The trust deficit between Nigerians and their president is as a thick fog. The people believe he has exported the “Eko for show opacity” to the federal. A government that wanted to disconnect from the rank corruption in NNPC won’t have the president as minister of petroleum. Its first hammer, according to projections, would land heavily on Mele Kyari and his oil-sucking bug directors. There was no hammer and no head for it to land on. The president compounded the equation by appointing his old warhorse ally as chair of board, a man whose recency of knowledge of the oil industry is as fossilized as prehistoric remains. Rumour also circulates that every liter of petrol bought in Nigeria is a goat tethered for sacrifice by the grove of Bourdilllon.

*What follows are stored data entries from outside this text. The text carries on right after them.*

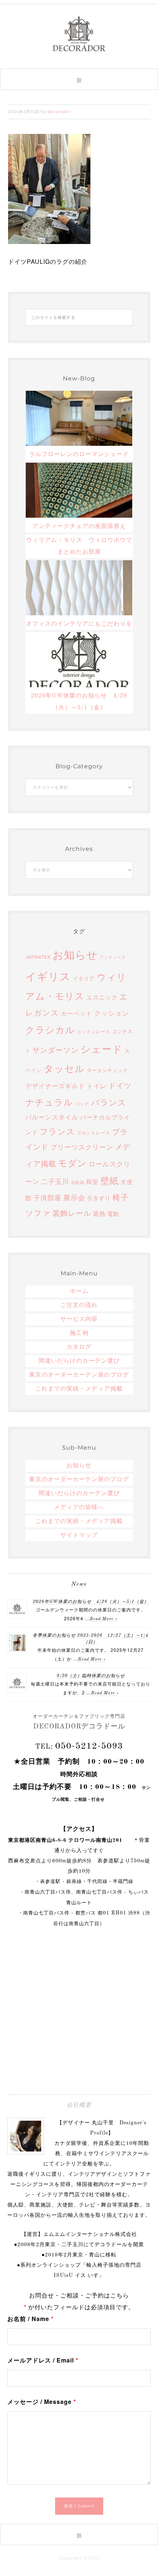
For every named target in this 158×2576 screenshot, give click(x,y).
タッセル (64, 1068)
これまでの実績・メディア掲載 (79, 1389)
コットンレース (93, 1031)
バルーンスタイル (51, 1116)
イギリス (48, 975)
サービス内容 (79, 1319)
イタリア (84, 978)
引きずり (99, 1198)
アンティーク (113, 957)
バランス (108, 1102)
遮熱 (99, 1213)
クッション (111, 1012)
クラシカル (50, 1029)
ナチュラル (49, 1101)
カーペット (76, 1013)
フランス (57, 1131)
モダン (72, 1162)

The corruption broth is finally cooked.
Now, Nigeria is on her knees, totally castrated by a binge of falsehoods and Nigerian rulers’ illicit thirst to make money at the expense of Nigeria and Nigerians. Roiling angers are the mask worn by Nigerians as they walk long hours on the street to their destinations. Nigerians are dying in droves and fat cats are still talking about policies. You could feel the thickness of hopelessness hanging in the Nigerian sky. Yet, the president talks unfeelingly like a compassionless surgeon who just had a job to do – yank some goddamn flesh off the navel. I have analyzed President Tinubu’s China speech severally in less than 24 hours. He talked about a reform that is painful but which would yield results. Results to who, and for whom? To skeletons or cadavers in the mortuary? The president seems to have snatched the trophy of heartlessness from Ibrahim Babangida and his MAMSER, SAP excruciating policies. We should have known that Tinubu learnt the art from the Prince of Niger.
Deploying the image of Kevin Carter and his award-winning photography, dying Nigerians are Kong Nyong, battered by hunger and long hours at fuel stations. Hungry vultures are biding their time to feast on our carcasses. Our president has a reform to carry out. And, like Kevin, has “a flight to catch”.